TASK
Without copying any pictures, restate exactly the lines from the start of the records through the line containing "1345x756 pixels.".

INFORMATION SUPPLIED
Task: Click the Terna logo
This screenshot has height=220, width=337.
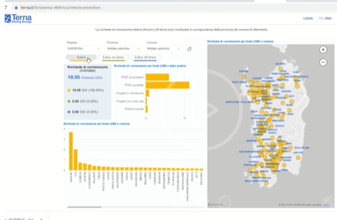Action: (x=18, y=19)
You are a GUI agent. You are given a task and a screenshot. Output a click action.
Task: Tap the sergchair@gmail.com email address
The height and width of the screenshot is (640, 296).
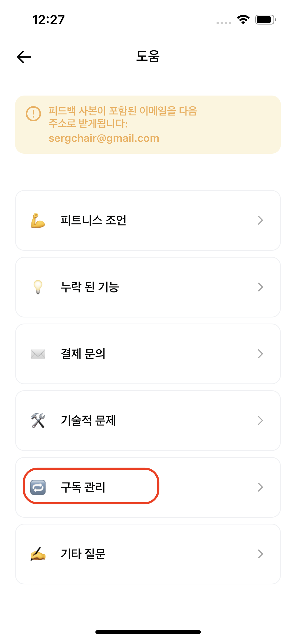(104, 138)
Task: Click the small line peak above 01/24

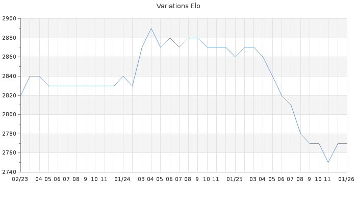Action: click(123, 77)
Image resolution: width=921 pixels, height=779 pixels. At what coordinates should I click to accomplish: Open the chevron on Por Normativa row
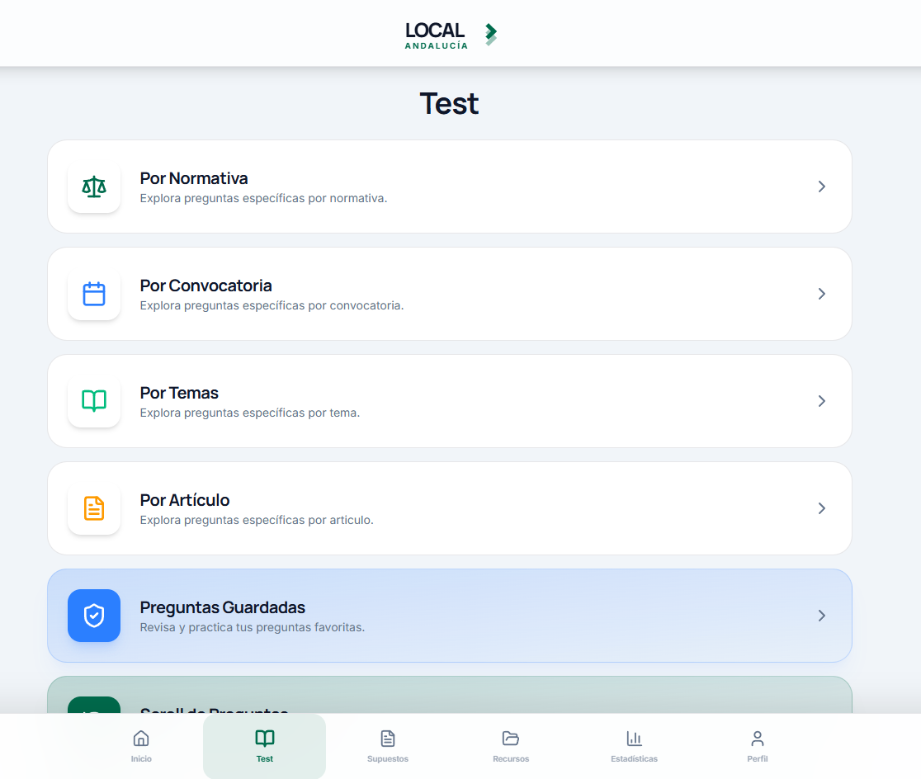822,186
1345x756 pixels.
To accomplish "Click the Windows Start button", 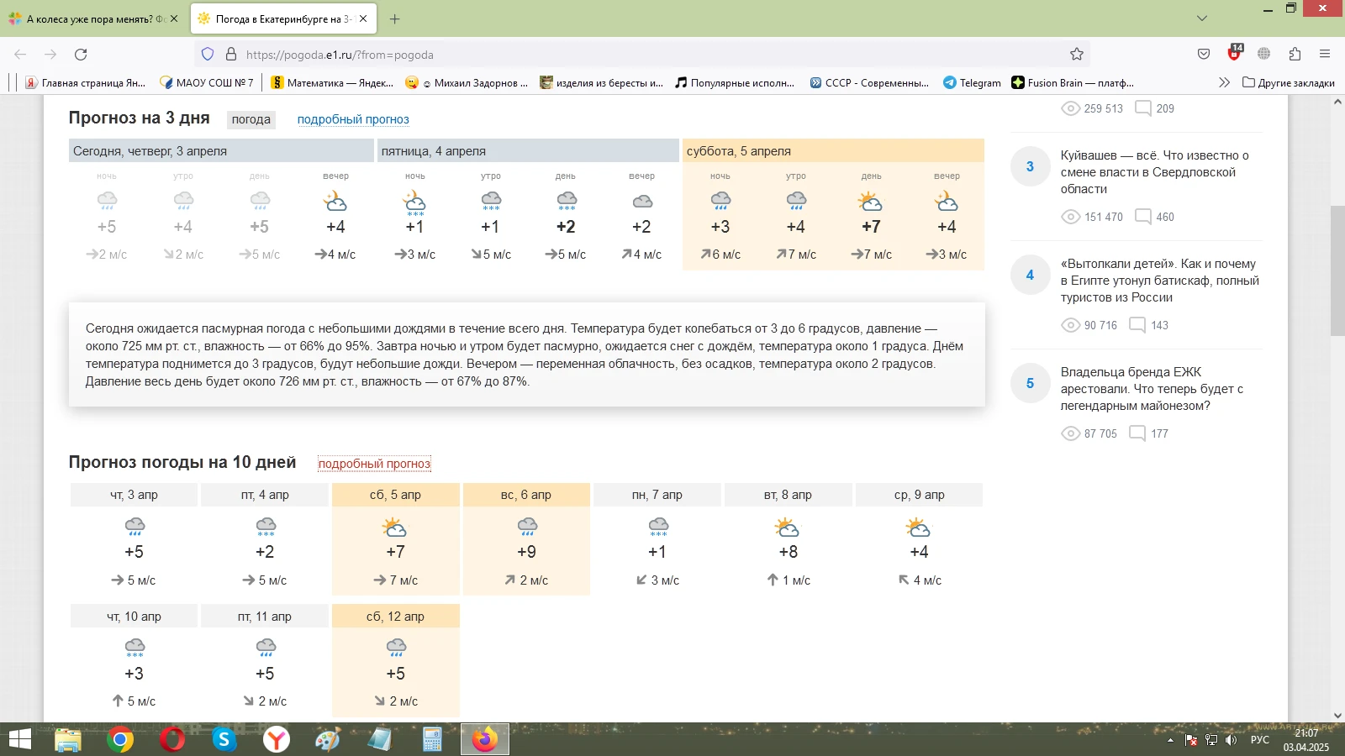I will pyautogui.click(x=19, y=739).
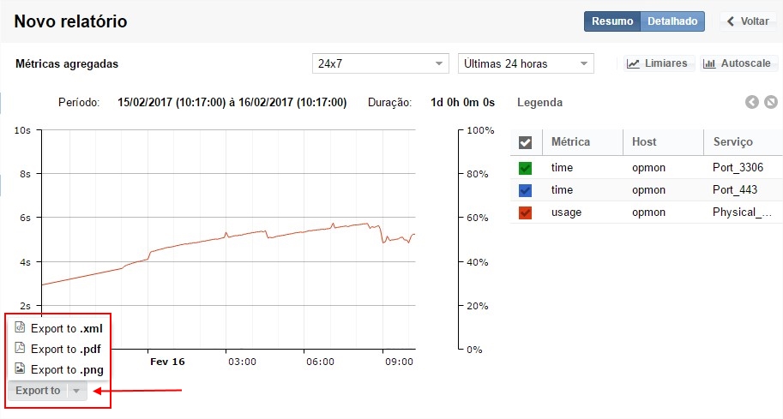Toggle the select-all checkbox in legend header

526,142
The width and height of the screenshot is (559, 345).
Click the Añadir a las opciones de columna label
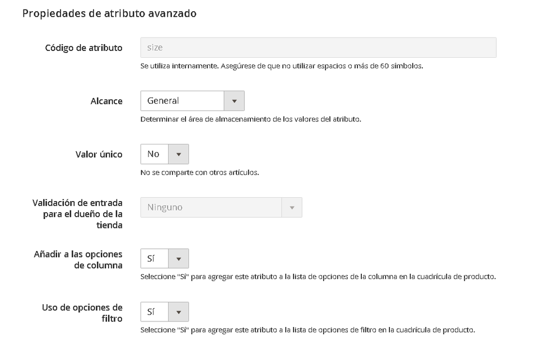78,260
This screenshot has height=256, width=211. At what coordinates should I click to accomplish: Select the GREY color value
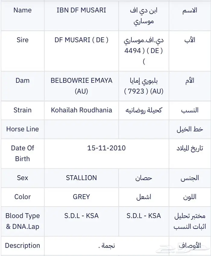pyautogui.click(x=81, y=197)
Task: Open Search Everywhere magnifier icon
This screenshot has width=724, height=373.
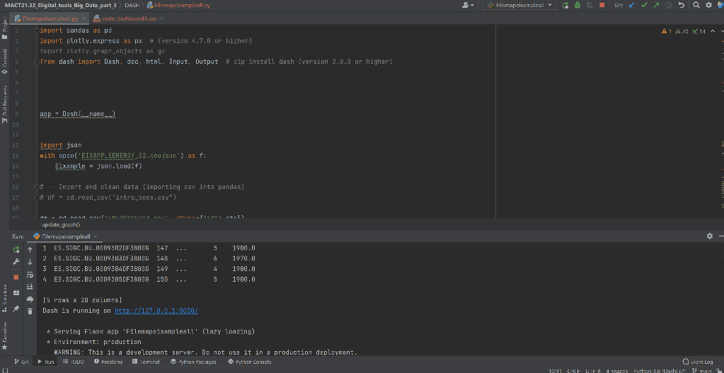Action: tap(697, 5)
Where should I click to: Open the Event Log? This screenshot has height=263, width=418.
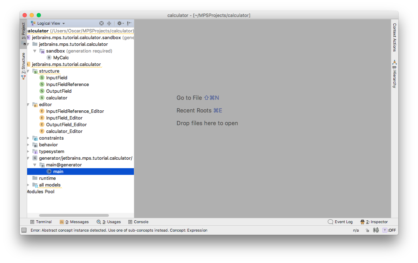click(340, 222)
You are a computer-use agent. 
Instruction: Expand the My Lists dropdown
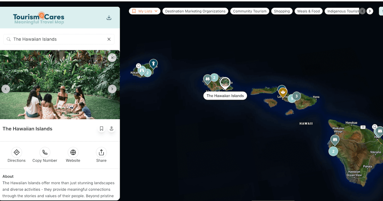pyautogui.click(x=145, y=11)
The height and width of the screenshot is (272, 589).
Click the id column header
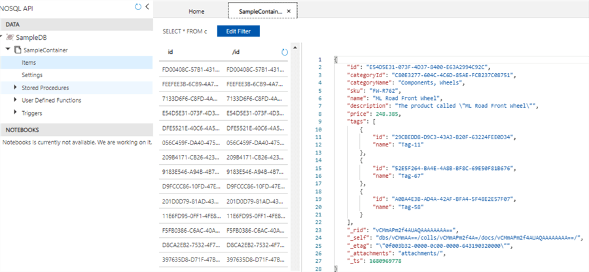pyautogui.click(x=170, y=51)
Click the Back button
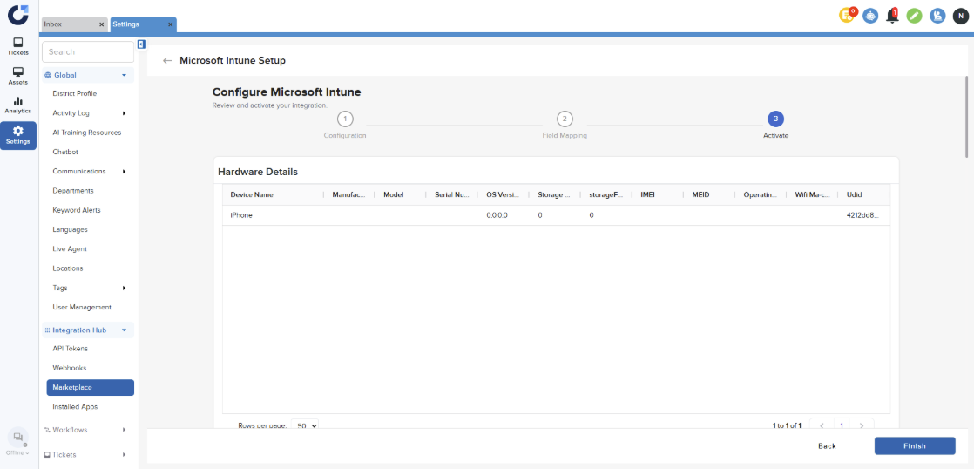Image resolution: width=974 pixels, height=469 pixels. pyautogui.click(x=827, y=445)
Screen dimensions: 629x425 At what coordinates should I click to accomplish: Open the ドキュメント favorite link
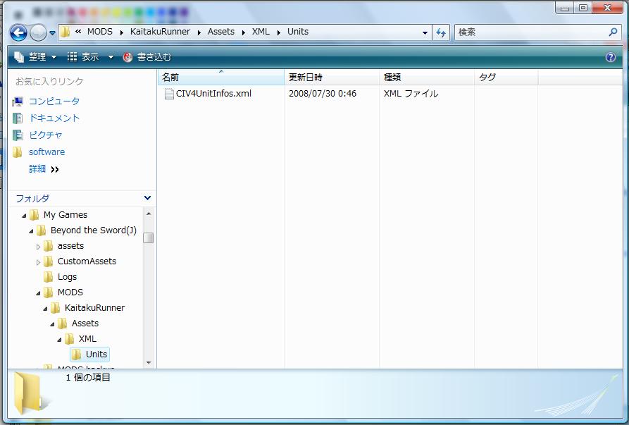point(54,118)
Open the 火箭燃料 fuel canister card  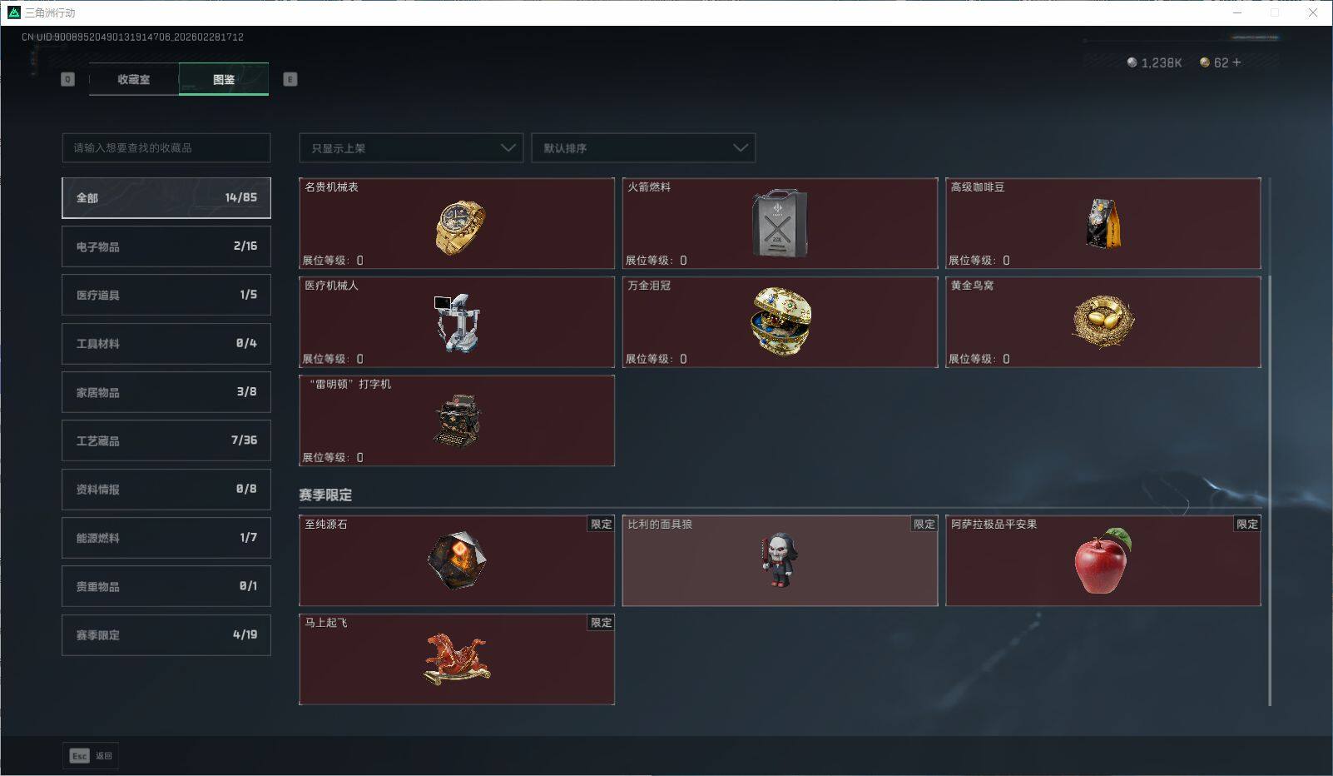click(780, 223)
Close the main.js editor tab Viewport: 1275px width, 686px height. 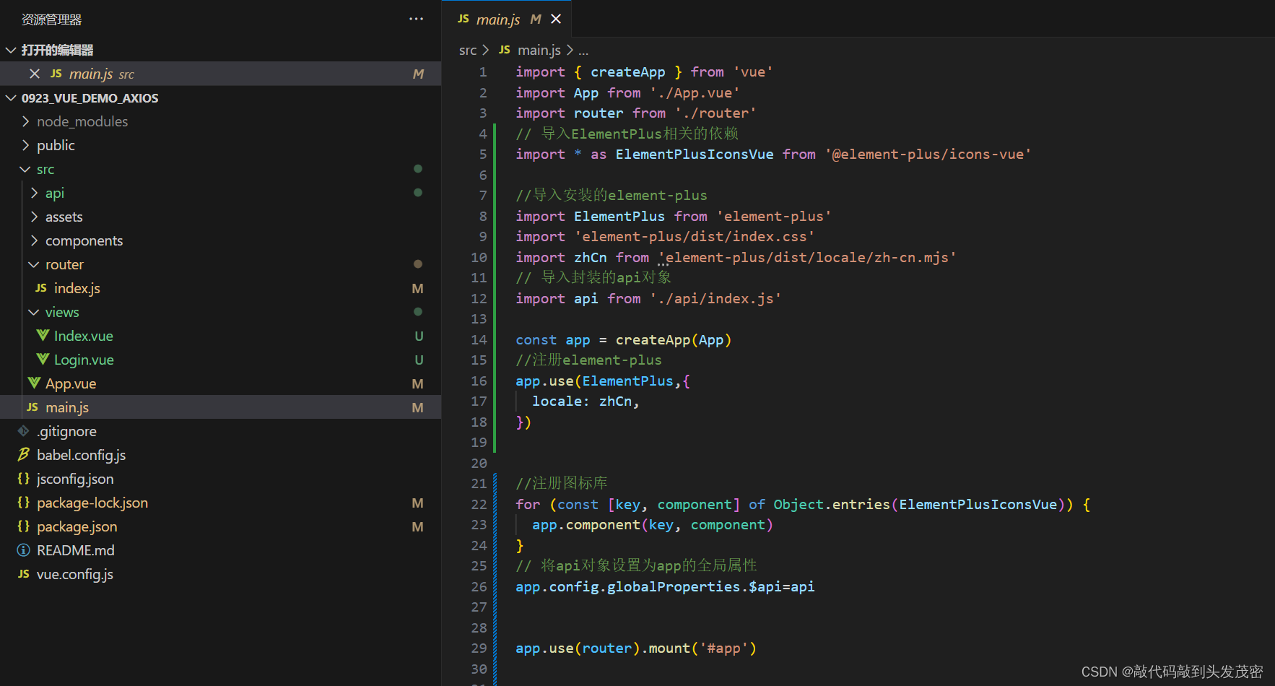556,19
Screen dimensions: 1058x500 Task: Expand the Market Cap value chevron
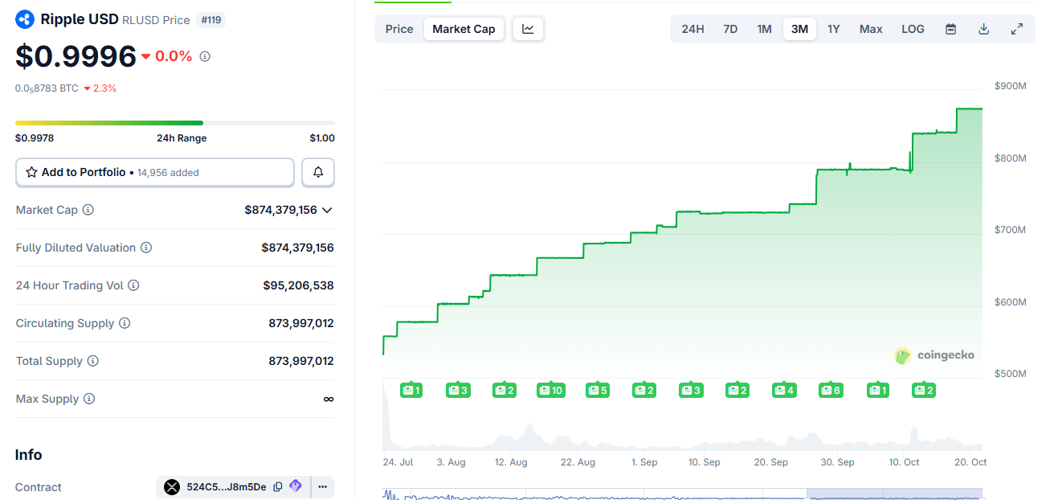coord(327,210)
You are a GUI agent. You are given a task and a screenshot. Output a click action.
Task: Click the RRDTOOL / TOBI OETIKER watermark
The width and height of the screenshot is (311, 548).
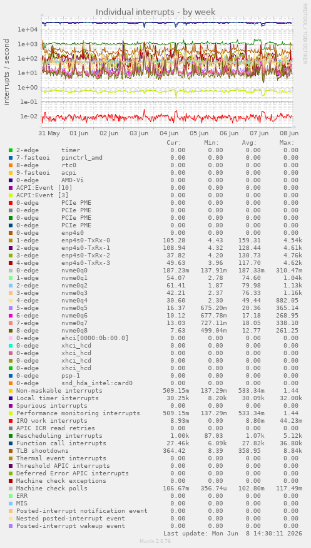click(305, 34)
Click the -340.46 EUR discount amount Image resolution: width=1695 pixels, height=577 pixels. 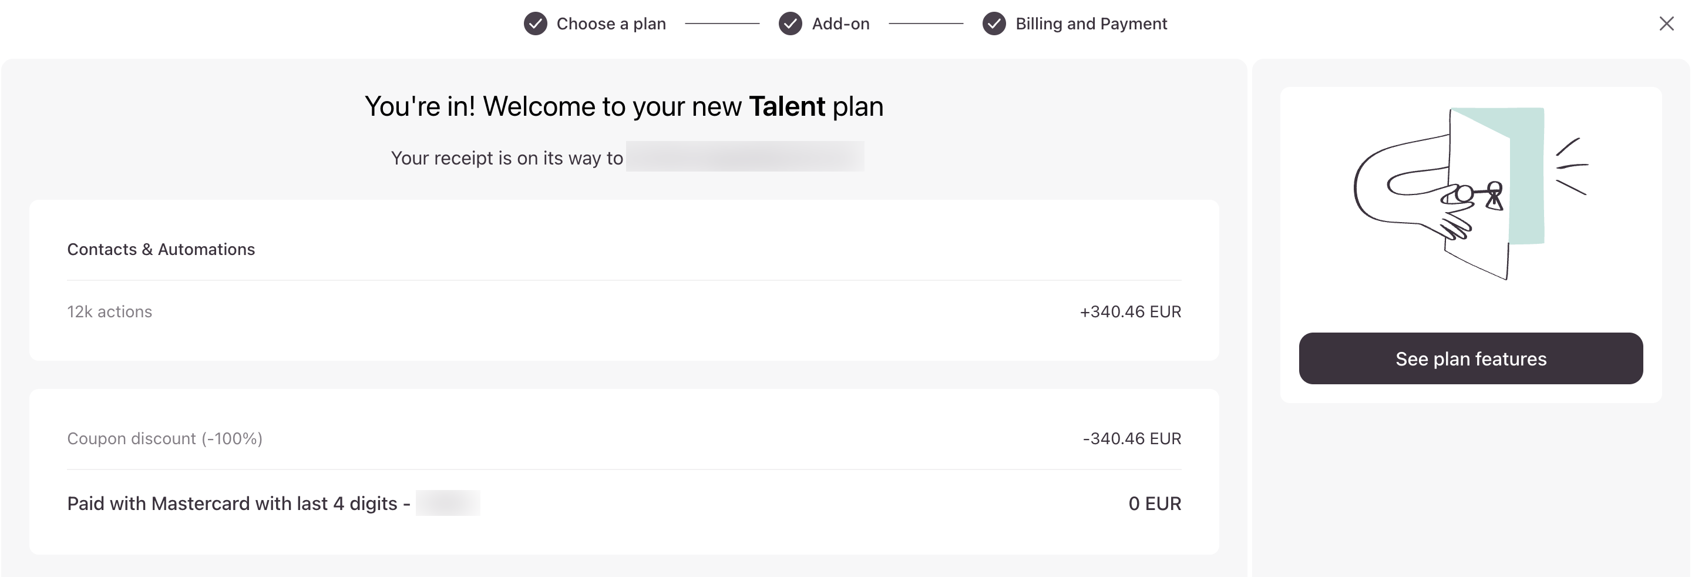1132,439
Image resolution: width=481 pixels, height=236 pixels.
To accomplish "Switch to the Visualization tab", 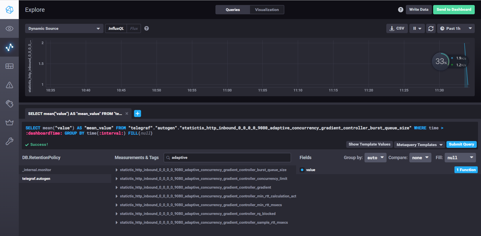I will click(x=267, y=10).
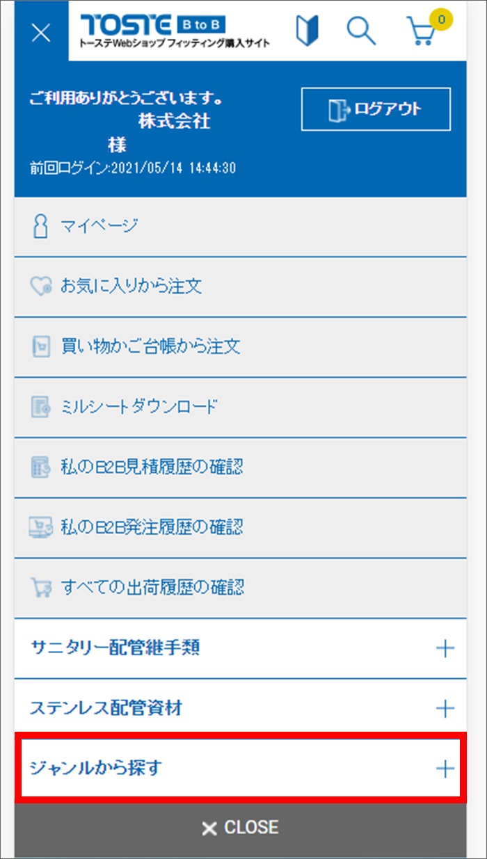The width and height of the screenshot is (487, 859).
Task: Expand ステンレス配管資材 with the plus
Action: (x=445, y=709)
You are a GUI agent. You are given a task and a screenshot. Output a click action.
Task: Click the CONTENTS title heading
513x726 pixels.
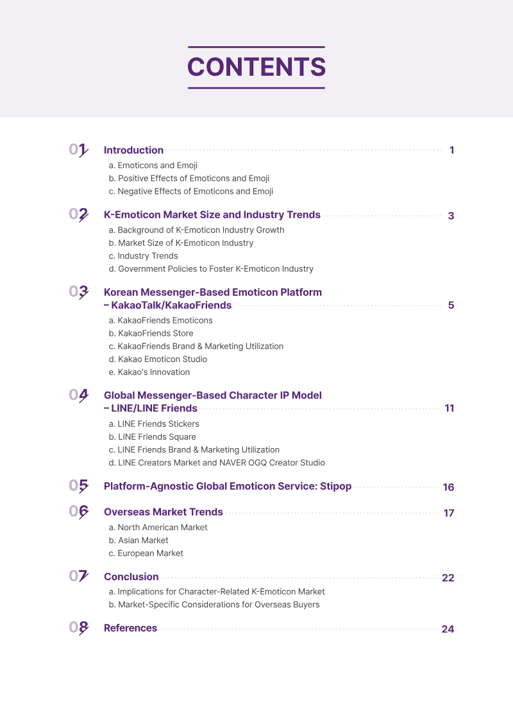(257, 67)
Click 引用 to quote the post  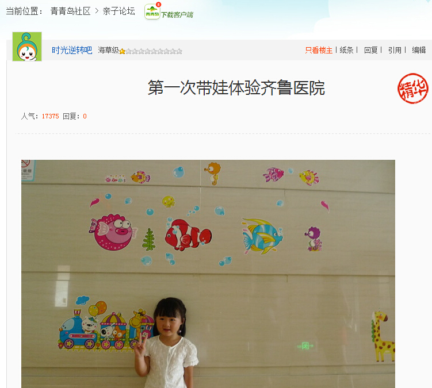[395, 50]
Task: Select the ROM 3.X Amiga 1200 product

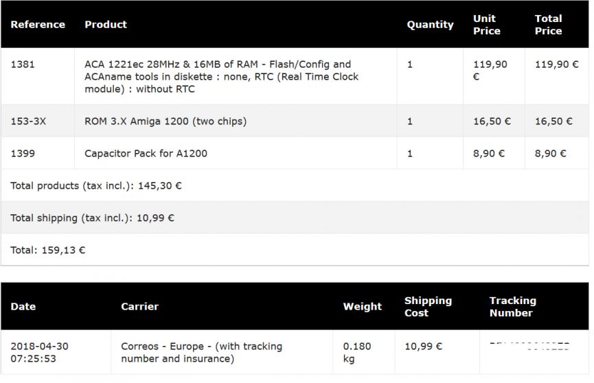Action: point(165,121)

COMPLETED TASK
Task: Click the Terna logo
This screenshot has height=220, width=337.
Action: (x=18, y=19)
You are a GUI agent. You are given a task and a screenshot. Output a click action.
Task: Tap the sergchair@gmail.com email address
The height and width of the screenshot is (640, 296).
(104, 138)
Task: Click the small line peak above 01/24

Action: click(123, 77)
Image resolution: width=921 pixels, height=779 pixels. At what coordinates should I click to accomplish: Open the chevron on Por Normativa row
822,186
1345x756 pixels.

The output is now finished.